The
Global South is growing unintelligible from the European South amid
harsh austerity measures and other maneuverings that suit the rich
and powerful at the expense of the poor and working class.
by
Michael Nevradakis
Part
6 - Familiar Tactics
Escobar
refers to the “toolbox” of tactics employed in Brazil leading up
to Rousseff’s ouster. This set of strategies included the creation
of manufactured consent amongst the populace, for the impeachment and
the new regime.
This
bears a great similarity to the cases of countries such as Greece,
where public opinion polls conducted by polling firms which are not
independent of the state and which are commissioned by pro-austerity
media outlets have repeatedly shown vast majorities purportedly in
favor of EU and eurozone membership at all costs, while the very few
independent surveys conducted in Greece, such as those by Gallup
International, have actually found such majorities to be slim or
nonexistent.
Manufactured
consent is used to legitimize the austerity policies which then
follow, and to characterize any dissent as belonging to a small,
marginal minority.
Indeed,
similarities between the case of Brazil and the case of countries of
the European South such as Greece abound. Just as the Temer
government has not been elected and overthrew a government which
apparently did not go “far enough” in its austerity regime, the
EU imposed a non-elected technocrat prime minister, Lucas Papademos,
a former banker, on Greece in late 2011 to ensure that a new package
of austerity measures and “reforms” would be railroaded through
parliament.
At
around the same time, a non-elected prime minister, Mario Monti, was
also installed in Italy, with the blessings of the EU — technocrats
from which described this unelected government as “the best
thing that ever happened to Italy” during a visit of mine to
the EU in 2013 as part of a week-long academic program. Italy is now
being governed by no less than its third consecutive non-elected
prime minister.
The
Greek referendum overwhelmingly rejecting EU-proposed austerity was
shot down in short order, replaced by an austerity package even
harsher than that which had originally been proposed, and even more
onerous than the two prior memorandum agreements signed by Syriza’s
predecessors, the New Democracy and PASOK (“socialist”) political
parties.
The
manufactured consent and “shock doctrine” which imposed the
“bitter medicine” of austerity on Greece could be viewed as a
pre-emptive strike against any thoughts of “Grexit,” a Greek
exodus from the Eurozone or even the EU, much like the “hybrid war”

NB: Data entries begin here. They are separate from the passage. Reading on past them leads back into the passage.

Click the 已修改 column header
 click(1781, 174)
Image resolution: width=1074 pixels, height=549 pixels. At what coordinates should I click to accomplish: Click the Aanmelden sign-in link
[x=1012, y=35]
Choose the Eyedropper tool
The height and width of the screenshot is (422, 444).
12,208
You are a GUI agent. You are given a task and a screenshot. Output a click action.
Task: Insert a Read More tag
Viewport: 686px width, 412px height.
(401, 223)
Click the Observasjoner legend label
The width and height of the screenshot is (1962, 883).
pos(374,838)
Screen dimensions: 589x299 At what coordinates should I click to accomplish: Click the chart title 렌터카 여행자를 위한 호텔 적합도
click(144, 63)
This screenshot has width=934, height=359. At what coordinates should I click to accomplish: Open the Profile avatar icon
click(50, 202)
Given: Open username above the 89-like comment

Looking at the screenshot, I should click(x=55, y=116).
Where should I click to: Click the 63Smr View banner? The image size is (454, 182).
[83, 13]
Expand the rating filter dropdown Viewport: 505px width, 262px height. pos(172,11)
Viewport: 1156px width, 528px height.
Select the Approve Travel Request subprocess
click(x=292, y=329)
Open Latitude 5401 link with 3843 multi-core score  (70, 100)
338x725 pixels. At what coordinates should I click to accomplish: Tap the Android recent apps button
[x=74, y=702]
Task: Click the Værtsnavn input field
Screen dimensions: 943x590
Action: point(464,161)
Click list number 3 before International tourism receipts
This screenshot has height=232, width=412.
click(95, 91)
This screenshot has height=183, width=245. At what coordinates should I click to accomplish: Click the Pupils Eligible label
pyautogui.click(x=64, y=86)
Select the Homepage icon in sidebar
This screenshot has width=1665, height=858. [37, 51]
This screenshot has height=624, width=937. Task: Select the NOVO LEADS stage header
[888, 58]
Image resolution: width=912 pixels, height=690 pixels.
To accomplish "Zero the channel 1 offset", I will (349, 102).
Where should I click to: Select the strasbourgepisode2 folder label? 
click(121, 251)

against countries like Brazil and Russia described earlier by
Escobar.
Kat
Moreno identifies certain parallels between the Global South, of
which Brazil is part, and the European South, which has in recent
years experienced much of the same IMF-supported austerity which
Latin America is all too familiar with. She highlights the “clear
relationship” between being a part of the Global South and
being dependent on and the hostage of the international financial
system.
And
in looking to the future, it is difficult to say who can lead these
countries, whether it is Brazil or Greece or Spain or Italy, out of
their current death spiral unscathed. Guilherme Giuliano points out
that what has been happening in Brazil, as in Greece, Argentina
(where the Kirchner government was replaced by one much friendlier to
Washington and to global capital), or even the United States, are
symptoms of a global crisis — a crisis which, according to
Giuliano, “nobody has a progressive way out.”
Indeed,
many progressives and much of the global left seem to be focused more
strongly on identity politics and a notion of a world without nations
or states. In doing so, they have supported such undemocratic,
austerity-driven institutions as the EU, while demonizing phenomena
such as the “Brexit” as the exclusive realm of racists and
xenophobes, widening their chasm with vast sections of the poor and
working classes in the process.
Meanwhile,
a blind eye has been turned to the actions of former President Barack
Obama and former Secretary of State Hillary Clinton, who in
conjunction with Wall Street, supported right-wing coups and
electoral takeovers all across Latin America, from Brazil to
Venezuela to the Honduras. In this vein, James Petras chastises “left
politicians who speak to the workers and work for the bankers.”
As
for Brazil, Moreno describes the country as finding itself at a
crossroads.
“People
are seeking autonomy over their destinies, but where it is going we
are not sure,” she said. “It can lead to neo-fascism, or
it could go towards leftist positions.”